* EXTRACT TO READ
-- BEGIN --

Palabras clave: mineral aurífero, hidrometalurgia, simulación en estado estacionario, mineralogía de proceso, minería en pequeña escala.
1. Introduction
The Artisanal and Small-scale Gold mining (AGM and SGM) in Colombia is characterized for a low technical level, low gold recoveries and high contamination of the environment [1], [2]. AGM and SGM represents the 87% of the Colombian gold annual production of 61.8 Au t/year [3]. In 2013 Colombia signed the UNEP Minamata Convention, announcing a commitment to reduce the use of mercury. The implementation of Law 1658 confirms the mercury prohibition in all gold mining operations by July 2018. In addition, the Strategic Plan to Eliminate the Use of Mercury in Colombia [4] introduces incentives for the formalization, new alternatives and technical improvements for the SGM.
According to this, since 2017 the Colombian Geological Survey (CGS), has been developing the project named “Methodological guides through the mineralogical characterization of the mining districts, applied to the production improvement of the gold beneficiation and the substitution of the mercury in the metallurgical process in the Small-scale Mining in Colombia” [5]. The main objective of the guides is giving to the SGM communities, valuable information about the deposits geology, mineral characterization, liberation degree of the valuable minerals, metallurgical strategies to improve the gold beneficiation process and an economic feasibility analysis of the project.
The present work describes the methodology of the mineral characterization and the metallurgical tests to improve the gold beneficiation process of the Gualconda gold mine from the district of Sotomayor- Los Andes, Nariño.
1.1. Gualconda gold mine
The Gualconda Mine is located in the municipality of Los Andes – Nariño (Figure 1). The gold mineralization is characterized by quartz seams rich in sulfides, mainly arsenopyrite and pyrrhotite, with minor amounts of sphalerite, chalcopyrite and galena. The Gualconda geometallurgical unit consists of seams with high pyrrhotine contents, embedded in igneous rocks, ores with high pyrrhotite content are considered medium to high refractoriness [5].
Figure 1.
Gualconda mine location (right) and tectonic breccia of the main structure with quartz filling (left)

-- END --

* ENTRIES
-- BEGIN --

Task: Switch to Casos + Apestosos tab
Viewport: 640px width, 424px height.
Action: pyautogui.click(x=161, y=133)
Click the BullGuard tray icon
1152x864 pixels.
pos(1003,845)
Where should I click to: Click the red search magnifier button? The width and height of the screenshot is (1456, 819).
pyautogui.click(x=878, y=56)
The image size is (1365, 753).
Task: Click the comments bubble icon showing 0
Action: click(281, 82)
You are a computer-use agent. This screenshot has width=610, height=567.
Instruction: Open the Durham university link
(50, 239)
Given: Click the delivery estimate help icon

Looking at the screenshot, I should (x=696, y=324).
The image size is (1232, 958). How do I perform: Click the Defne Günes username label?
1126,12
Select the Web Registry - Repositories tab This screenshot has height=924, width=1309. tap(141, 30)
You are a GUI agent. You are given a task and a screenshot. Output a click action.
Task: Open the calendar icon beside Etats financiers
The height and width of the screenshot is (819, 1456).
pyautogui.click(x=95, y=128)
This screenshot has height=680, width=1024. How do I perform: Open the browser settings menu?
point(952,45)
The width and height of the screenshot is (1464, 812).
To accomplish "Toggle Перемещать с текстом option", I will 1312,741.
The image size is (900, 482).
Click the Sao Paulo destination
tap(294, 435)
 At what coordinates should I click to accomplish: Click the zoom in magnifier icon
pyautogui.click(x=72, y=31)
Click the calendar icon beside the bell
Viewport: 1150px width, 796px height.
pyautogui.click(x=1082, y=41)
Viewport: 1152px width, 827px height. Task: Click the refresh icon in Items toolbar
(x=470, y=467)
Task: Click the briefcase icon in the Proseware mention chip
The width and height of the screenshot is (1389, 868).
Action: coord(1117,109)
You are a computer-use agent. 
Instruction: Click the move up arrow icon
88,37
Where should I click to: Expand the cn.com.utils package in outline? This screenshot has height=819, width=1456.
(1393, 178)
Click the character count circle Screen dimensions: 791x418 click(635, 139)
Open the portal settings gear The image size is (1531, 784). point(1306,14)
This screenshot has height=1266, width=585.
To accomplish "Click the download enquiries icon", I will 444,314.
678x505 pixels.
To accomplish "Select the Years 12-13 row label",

-- END --

* EXERCISE TASKS
(a) From the text on gold mining in Colombia, list every sulfide mineral it names in the quartz seams of the Gualconda mine.
(b) Answer these questions using the text on gold mining in Colombia:
(i) What share of Colombia's annual gold production comes from artisanal and small-scale gold mining?
(ii) By what month and year does Law 1658 ban mercury in all gold mining operations?
(iii) In which municipality is the Gualconda Mine located?

* THE REPLIES
(a)
Arsenopyrite
Pyrrhotite
Sphalerite
Chalcopyrite
Galena

(b)
(i) 87%
(ii) July 2018
(iii) Los Andes, Nariño